I created the key directly on the old Nitrokey and made a backup. Could someone please give me a hint how to load the privkey_NAME.asc to the new stick? I tried it with
gpg --card-edit NAME
bkuptocard PATH_TO_ASC
but I get “invalid command”

Thanks for your help!

Herve5 · May 29, 2020, 12:26pm

dd4711, have a look at this discussion, but I fear if you created the original key straight on the former key, you have no backup…
I myself didn’t try this while clearly it’s a key issue for me, but I understand that if one wants a backup, the key must be created outside of the Nitrokey then uploaded in the NK (and saved elsewhere for backup).
Maybe others more knowledgeable than I am will correct me…

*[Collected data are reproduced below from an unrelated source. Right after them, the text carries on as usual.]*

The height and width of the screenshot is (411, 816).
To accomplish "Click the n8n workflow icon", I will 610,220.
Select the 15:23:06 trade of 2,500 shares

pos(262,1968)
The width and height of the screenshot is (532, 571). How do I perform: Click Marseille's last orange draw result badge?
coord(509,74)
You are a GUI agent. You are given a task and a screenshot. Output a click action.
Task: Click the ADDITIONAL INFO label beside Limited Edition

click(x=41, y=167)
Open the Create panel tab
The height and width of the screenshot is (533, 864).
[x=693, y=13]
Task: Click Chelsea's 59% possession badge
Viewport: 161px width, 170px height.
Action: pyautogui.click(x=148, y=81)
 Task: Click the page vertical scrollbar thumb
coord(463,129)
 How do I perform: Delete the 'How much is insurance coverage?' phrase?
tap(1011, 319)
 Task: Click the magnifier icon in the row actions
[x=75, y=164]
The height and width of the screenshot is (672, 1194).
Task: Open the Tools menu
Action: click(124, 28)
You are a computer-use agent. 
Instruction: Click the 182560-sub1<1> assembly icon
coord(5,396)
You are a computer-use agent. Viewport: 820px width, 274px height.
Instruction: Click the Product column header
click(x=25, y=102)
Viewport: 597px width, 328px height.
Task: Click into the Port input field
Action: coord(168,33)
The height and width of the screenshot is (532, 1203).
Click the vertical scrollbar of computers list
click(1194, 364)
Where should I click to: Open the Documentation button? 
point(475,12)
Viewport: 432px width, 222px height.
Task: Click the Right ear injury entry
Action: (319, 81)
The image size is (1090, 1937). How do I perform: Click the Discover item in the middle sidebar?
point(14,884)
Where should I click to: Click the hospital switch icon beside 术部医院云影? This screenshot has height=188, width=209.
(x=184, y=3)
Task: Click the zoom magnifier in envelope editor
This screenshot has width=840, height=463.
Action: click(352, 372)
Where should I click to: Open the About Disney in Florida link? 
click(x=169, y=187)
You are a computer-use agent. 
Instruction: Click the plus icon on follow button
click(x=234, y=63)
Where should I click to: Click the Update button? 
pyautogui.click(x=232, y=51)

szszszsz · May 29, 2020, 1:02pm

Hi @dd4711,

As @Herve5 pointed out, keys generated on-device are never backed up except for the encryption key (as opposed to misleading message from the GnuPG). In that case the key private data is lost unfortunately, sorry. The only way to have backup for a key is to generate it on PC securely, and then transfer to the device. The guide for importing the key existing on the PC is here:

https://www.nitrokey.com/documentation/openpgp-create-backup

dd4711 · May 29, 2020, 2:03pm

Hello @Herve5 , @szszszsz ,

Thanks first for your answers! Maybe my inital post is not correct.

I followed exactly the key creation as described at that documentation you linked.
I also made a backup of my keys, too:

gpg --armor --output privkey_jane@example.com.asc --export-secret-keys jane@example.com
gpg --armor --output pubkey_jane@example.com.asc --export jane@example.com
gpg --export-ownertrust > jane@example.com.txt

From that backup I have my sec Key, my pub key and additionally my revoke key. Everything I need to reload it to my new Nitrokey!? As I understand that I have to begin with step “Key Import” of that documentation?!

nitroalex · June 4, 2020, 8:38am

That is correct.
And you may need to delete the old key stub in your keyring (make sure to still have the backup of the original backup key ), because it is referencing your keys to the old Nitrokey. Then you import the pubkey, hit gpg --card-status and everything should be fine again.